• **Work order**
Without the pictures, write the listing below out again, line for line.
####################
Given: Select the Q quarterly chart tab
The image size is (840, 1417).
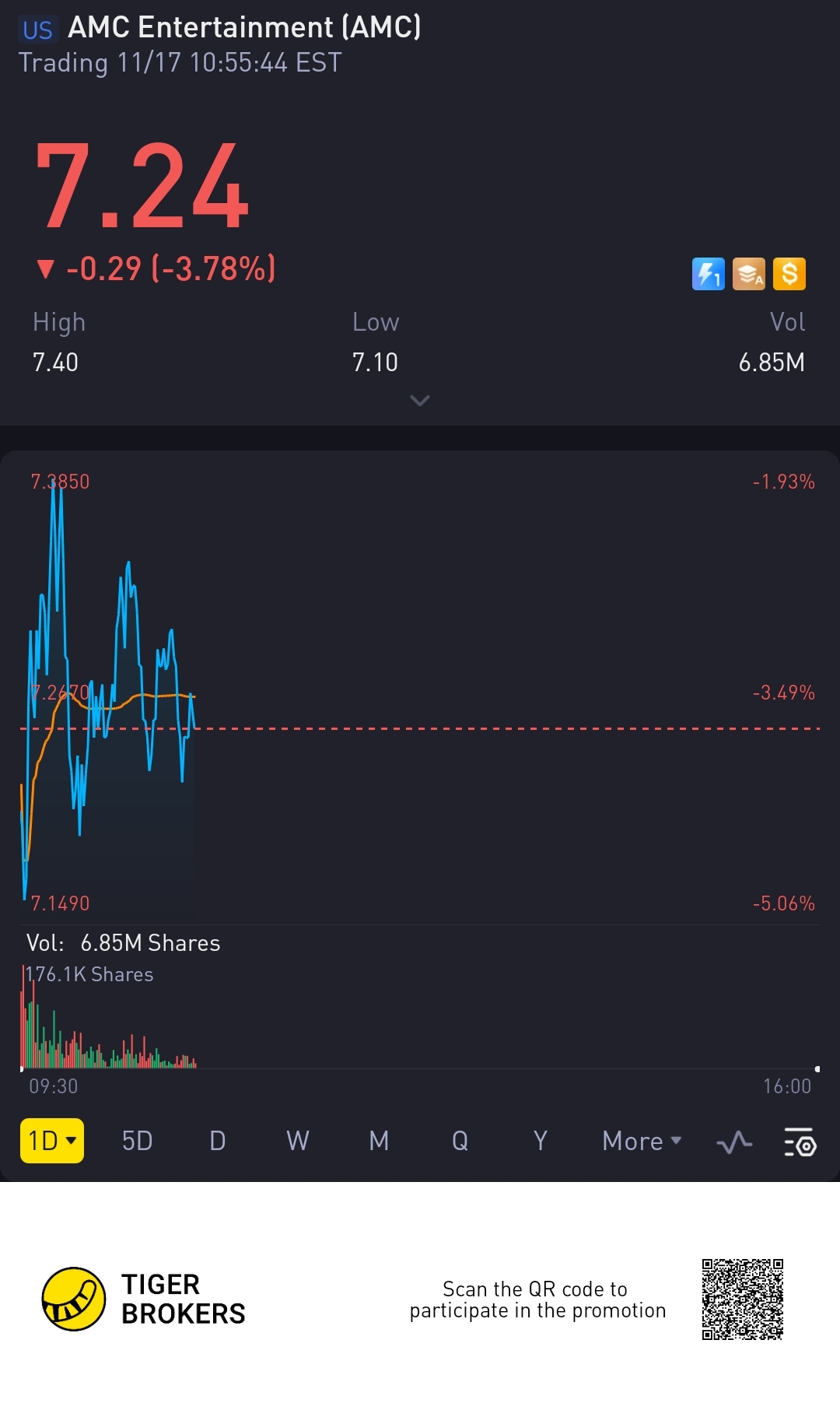Looking at the screenshot, I should click(460, 1142).
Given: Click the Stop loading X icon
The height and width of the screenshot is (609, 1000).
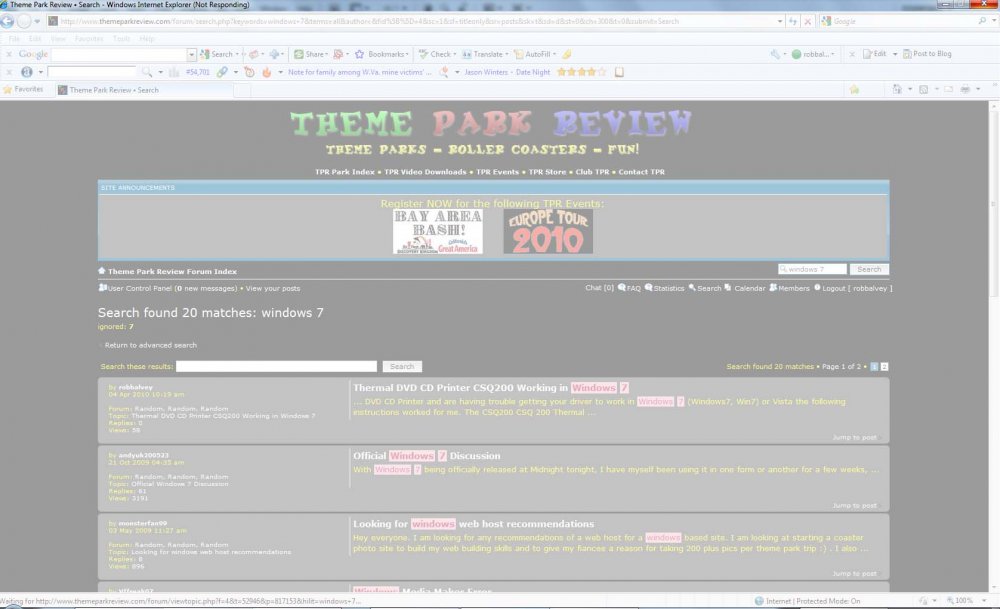Looking at the screenshot, I should 806,21.
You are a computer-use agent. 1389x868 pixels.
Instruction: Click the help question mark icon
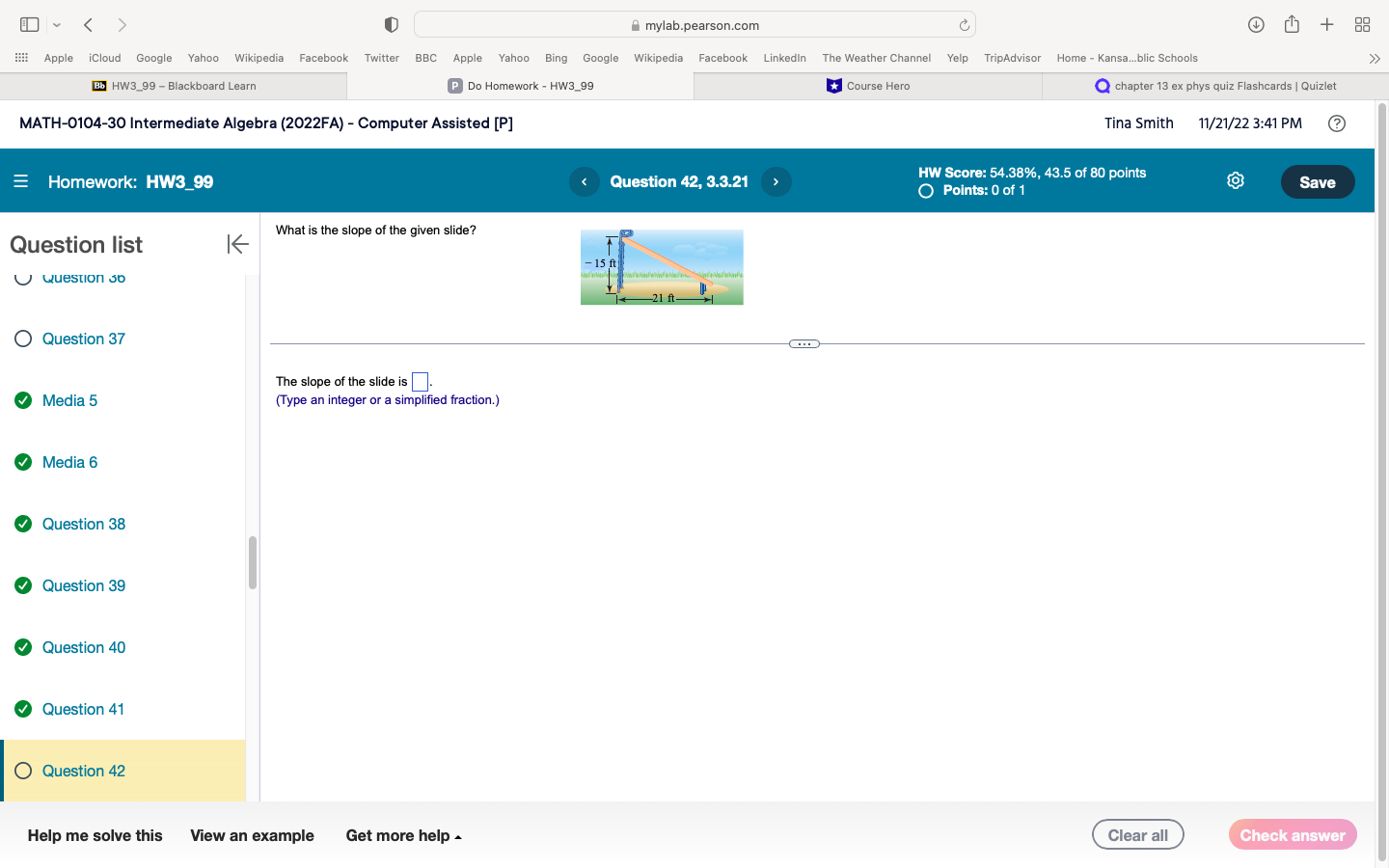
####################
• **Answer below**
Given: Select the Q quarterly chart tab
The image size is (840, 1417).
Looking at the screenshot, I should click(460, 1142).
Given: Click the Stop loading X icon
The height and width of the screenshot is (609, 1000).
Looking at the screenshot, I should 806,21.
You are a computer-use agent. 1389x868 pixels.
Instruction: Click the help question mark icon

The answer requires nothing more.